The SEC is seeking civil penalties and the disgorgement of ill-gotten gains against the defendants. It will also seek an order preventing the defendants, including Frost, from participating in future penny-stock offerings.

The SEC wants a federal judge to bar Ladd, Maza and Keller from serving as officers or directors of public companies, but it did not request the same order for Frost.

In order to prove its case for a "pump-and-dump," the SEC must demonstrate that the parties acted in coordination in their stock deals and willfully deceived the investing public, said Richard Serafini, a white-collar criminal defense attorney in Miami who previously worked in the SEC's enforcement division. The timing of their trades and any messages sent between them can be used to show the parties worked together, he added.

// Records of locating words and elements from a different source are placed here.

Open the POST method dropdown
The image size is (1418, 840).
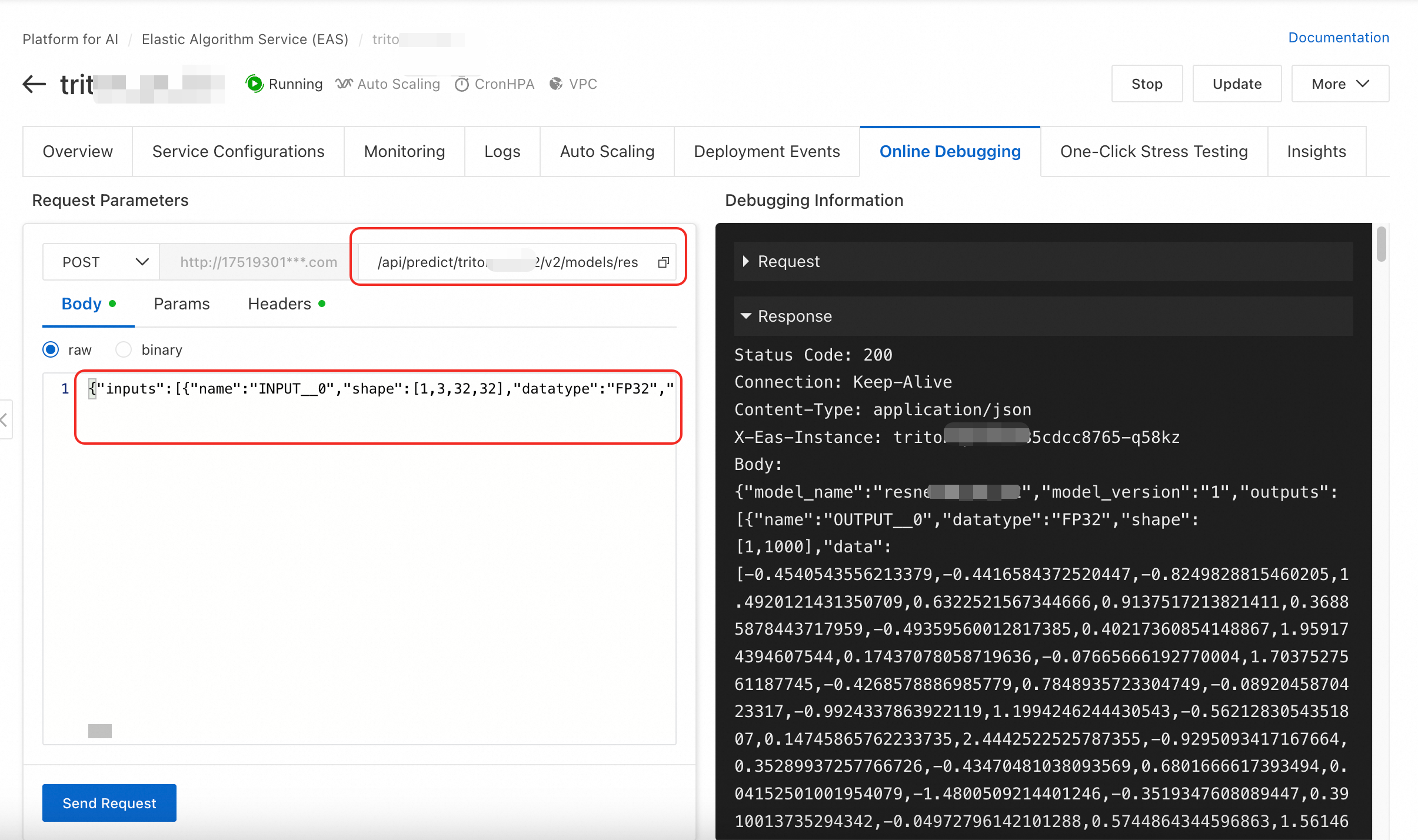coord(101,262)
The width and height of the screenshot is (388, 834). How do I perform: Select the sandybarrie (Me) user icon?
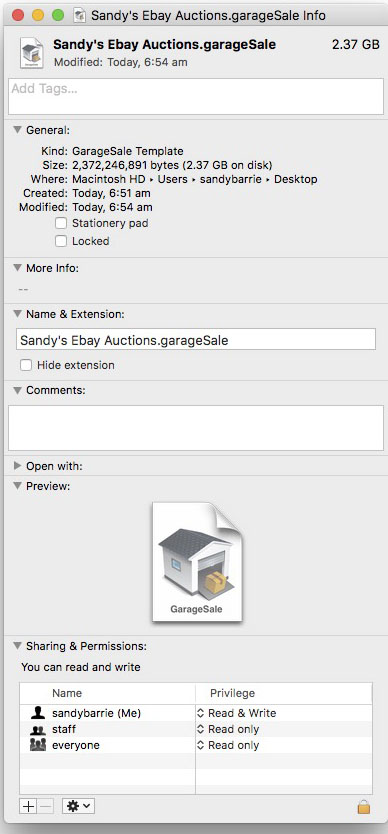click(37, 713)
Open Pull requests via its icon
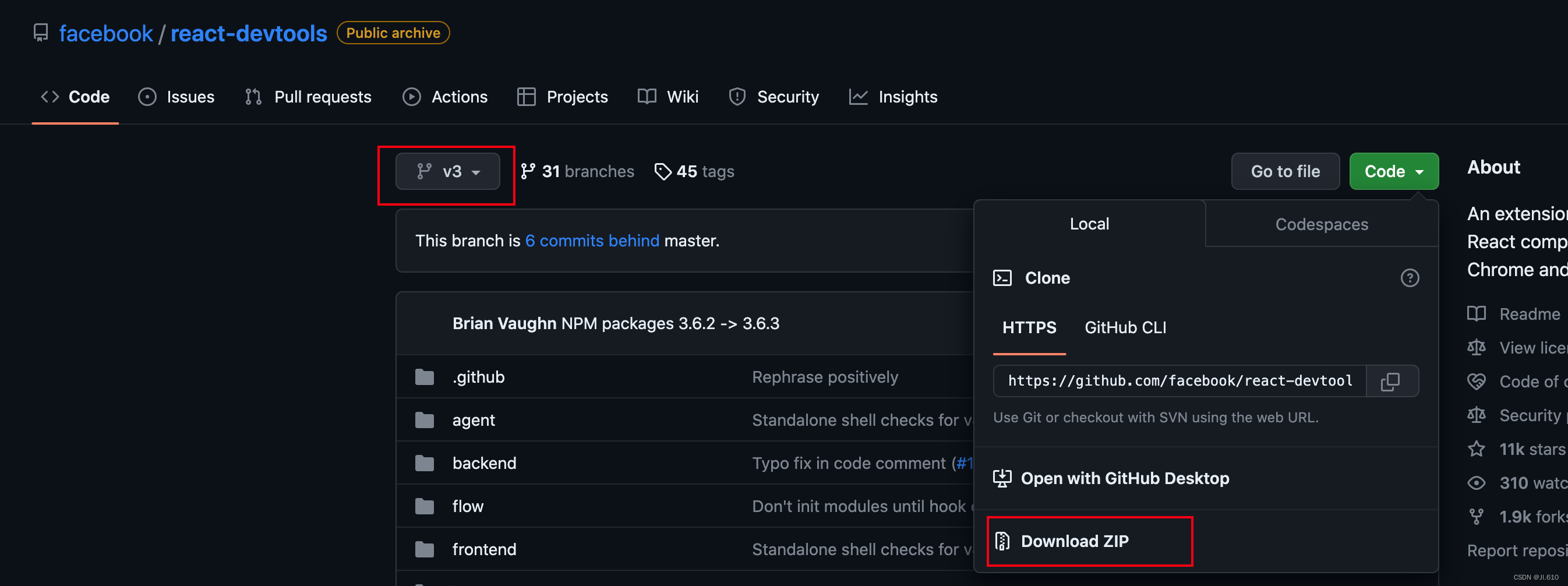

In order to defend the case, the defendants will probably look to prove that they didn't act in concert, and that the public wasn't given false information about the companies, Serafini said.


A doctor, Frost co-founded Key Pharmaceuticals and started generic drug maker Ivax Pharmaceuticals. After Ivax was sold to Teva Pharmaceuticals for $7.6 billion in 2005, Frost spent several years as chairman of Israel-based Teva.

In addition to serving as Opko’s chairman, CEO and largest shareholder, Frost is the chairman of Miami-based Landenburg Thalmann Financial Services, and a major shareholder of Miami-based Vector Group (NYSE: VGR) and Coconut Grove Bank. The Frost family has been among the biggest donors to the University of Miami and the Frost Museum of Science in Miami.